The Section 86 (1) (e) of the Electricity Act (EA) 2003 provides for Renewable Purchase Obligation (RPO) on consumption of energy and the RPOs are determined by respective State Electricity Regulatory Commissions. The applicability of RPOs is on the Distribution Companies (Discoms) Captive Power Plants (CPP) and also on Open Access (OA) consumers.
In August 2012, the Rajasthan High Court had dismissed an appeal by Hindustan Zinc Ltd., Ambuja Cements Ltd, Grasim Industries Ltd and 14 other companies that challenged RPO regulations enacted by the Rajasthan Electricity Regulatory Commission (RERC) for put RPOs on Captive Power Plants. The key Captive Power Plants and Open Access users had contested that RERC did not have the authority to pass the order of RPO and impose surcharge (penalty) as CPP and OA were completely de-licensed activities under the Electricity Act 2003.

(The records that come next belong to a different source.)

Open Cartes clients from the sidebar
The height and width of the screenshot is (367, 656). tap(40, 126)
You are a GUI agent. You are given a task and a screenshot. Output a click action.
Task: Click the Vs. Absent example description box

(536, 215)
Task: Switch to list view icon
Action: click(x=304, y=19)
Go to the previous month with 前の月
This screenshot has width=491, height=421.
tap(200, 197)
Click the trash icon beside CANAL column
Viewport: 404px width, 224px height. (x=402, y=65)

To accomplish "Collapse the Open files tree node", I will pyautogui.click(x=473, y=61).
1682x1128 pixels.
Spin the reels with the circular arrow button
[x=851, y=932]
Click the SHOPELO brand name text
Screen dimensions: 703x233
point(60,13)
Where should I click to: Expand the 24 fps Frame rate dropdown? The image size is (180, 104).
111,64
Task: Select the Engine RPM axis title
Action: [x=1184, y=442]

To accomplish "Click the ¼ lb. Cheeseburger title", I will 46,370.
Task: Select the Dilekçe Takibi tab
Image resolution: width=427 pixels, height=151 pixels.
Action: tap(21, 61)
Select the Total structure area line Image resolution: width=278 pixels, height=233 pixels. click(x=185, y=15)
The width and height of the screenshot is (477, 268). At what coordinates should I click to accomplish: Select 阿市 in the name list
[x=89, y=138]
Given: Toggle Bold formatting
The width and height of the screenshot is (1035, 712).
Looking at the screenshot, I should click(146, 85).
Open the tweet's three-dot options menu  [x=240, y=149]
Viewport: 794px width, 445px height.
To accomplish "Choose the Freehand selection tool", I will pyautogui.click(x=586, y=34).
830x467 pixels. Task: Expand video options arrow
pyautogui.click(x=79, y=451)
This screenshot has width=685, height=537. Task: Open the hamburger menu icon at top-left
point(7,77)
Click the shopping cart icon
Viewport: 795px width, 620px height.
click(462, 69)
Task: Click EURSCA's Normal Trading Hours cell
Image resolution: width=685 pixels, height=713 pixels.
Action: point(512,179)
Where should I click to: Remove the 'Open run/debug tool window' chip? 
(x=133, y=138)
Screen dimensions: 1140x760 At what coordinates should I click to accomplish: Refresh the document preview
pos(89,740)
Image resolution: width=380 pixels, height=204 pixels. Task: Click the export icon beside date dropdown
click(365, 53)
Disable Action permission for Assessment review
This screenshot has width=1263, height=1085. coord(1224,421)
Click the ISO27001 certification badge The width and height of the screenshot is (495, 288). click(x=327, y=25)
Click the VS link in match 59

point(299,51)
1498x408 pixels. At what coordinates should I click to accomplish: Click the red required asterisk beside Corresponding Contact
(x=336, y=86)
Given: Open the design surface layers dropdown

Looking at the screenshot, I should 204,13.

Further that EA 2003 only allows RPO on the ‘total consumption in the area of the distribution licensee’ and therefore intends to apply RPO on distribution licensees only. The Hindustan Zinc had appealed in the Supreme Court against the High Court.
The apex court order is a positive development and will help in enhancing RPO compliance and further contribute to renewable energy growth in the country.
The Supreme Court’s order brings clarity to the point as to whether or not companies that have captive power plants are covered by the law that mandates green power purchase.
Some other companies had impleaded themselves in the case, filing counter affidavit with the Supreme Court — Ultratech Cements, Mangalam Cements, Binani Cements, Trinetra Cements, Shree Cement, Rajasthan Textile Mills Association, DCM Shriram Consolidated Ltd, JK Tyre Industries and Lucid Coloids Ltd.
“All other interlocutory applications for impleadment/intervention/stay/directions are disposed off,” the order says.